Stem cell research is a complicated subject, not only scientifically but ethically as well. This past Friday (April 15) a debate at Harvard Law School promised to shed light on both aspects of this urgent issue, but probably ended up raising as many questions as it answered.
The event, “Law and Ethics in a Brave New World: What Should Government Do About Cloning & Stem Cell Research?” was sponsored by the Society for Law, Life and Religion, a pro-life student organization at Harvard Law School. It featured a debate between Kevin Eggan, a researcher in the Department of Molecular and Cellular Biology and a junior fellow in the Harvard Society of Fellows, and David Prentice, a senior fellow at the Family Research Council. Following the debate, U.S. Sen. Sam Brownback (R-Kansas) delivered a talk on the subject.
Eggan, who spoke first, provided some useful clarification about the difference between adult and embryonic stem cells and the research and clinical possibilities of each.

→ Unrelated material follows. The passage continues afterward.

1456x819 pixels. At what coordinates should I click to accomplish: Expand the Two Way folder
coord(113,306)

All stem cells, he said, possess two important properties – the ability to make identical copies of themselves and the ability to divide into other specialized types of cells. But while adult stem cells – those found in bone marrow, for example – have a limited ability to differentiate, embryonic stem cells can give rise to virtually any type of cell in the body.

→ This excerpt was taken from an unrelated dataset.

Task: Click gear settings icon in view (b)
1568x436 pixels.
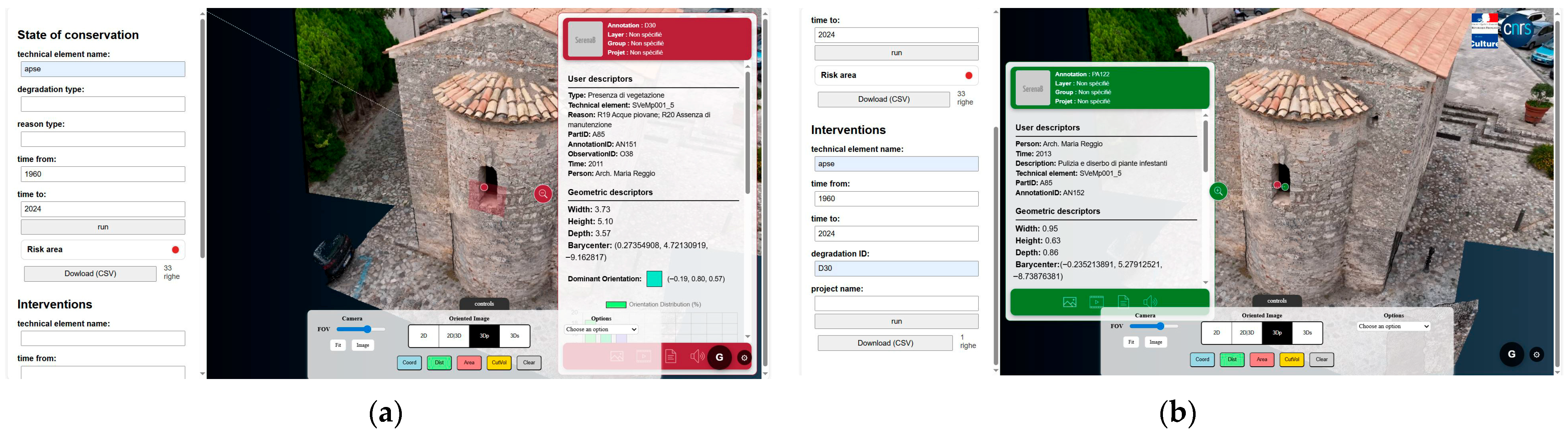Action: 1536,355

“Adult stem cell research is important and must go forward,” Eggan said. But embryonic stem cell research, while at an earlier stage of development, shows a potential for scientific and clinical breakthroughs that adult stem cell research lacks.

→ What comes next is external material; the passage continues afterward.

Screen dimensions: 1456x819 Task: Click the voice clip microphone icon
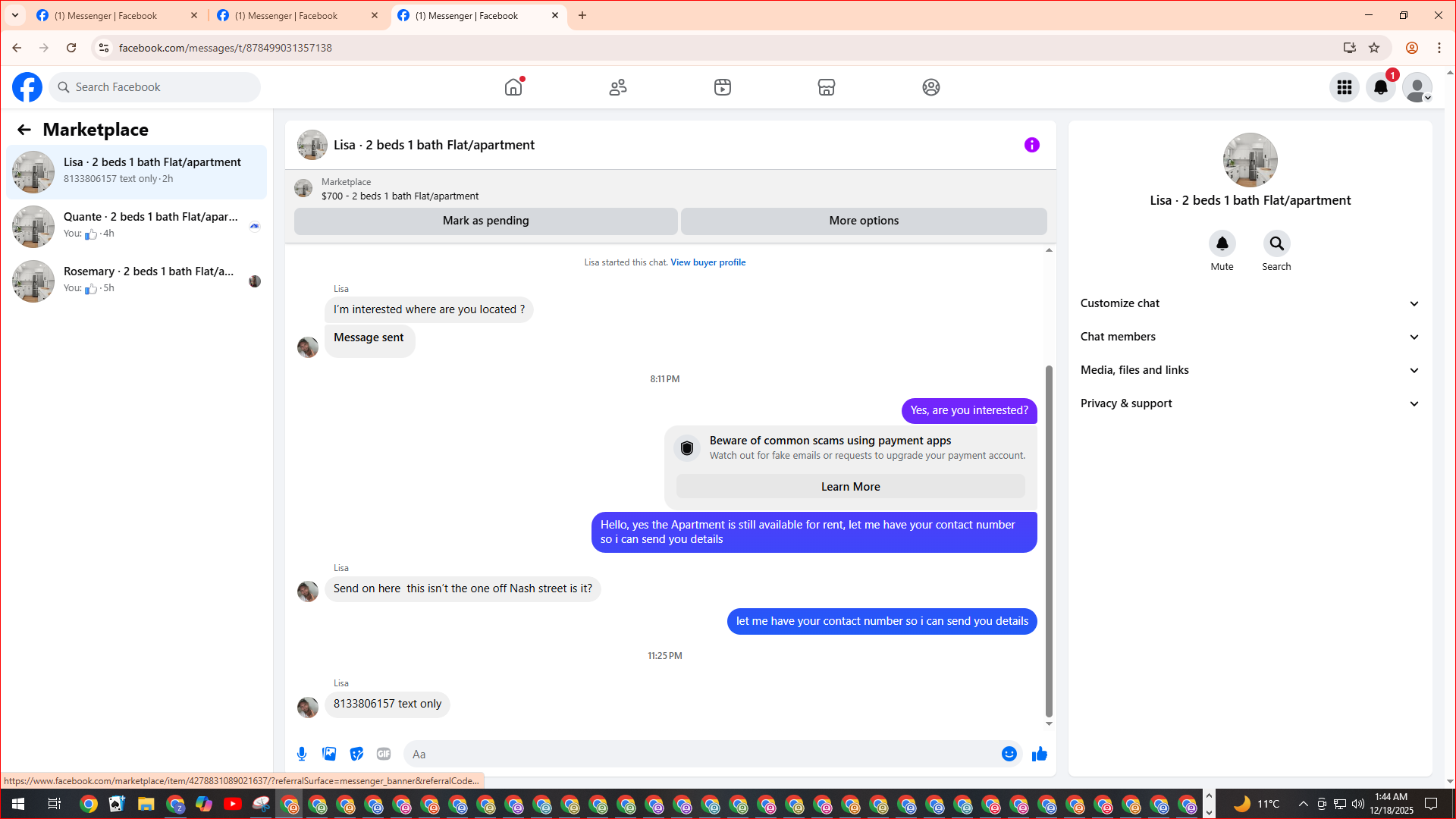(302, 754)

Embryonic stem cells can be grown indefinitely in culture, while adult stem cells cannot. Because of this ability, scientists can use them as models to study a variety of different genetically transmitted diseases such as Parkinson’s, Alzheimer’s, or diabetes, and to screen drugs that might cure those illnesses.
In the future, it might also be possible to create stem cell lines that would carry the genes of a patient so that replacement cells could be transplanted that would not challenge the patient’s immune system. For example, stem cells could be coaxed into differentiating into dopamine-producing neurons to replace similar neurons destroyed by Parkinson’s disease.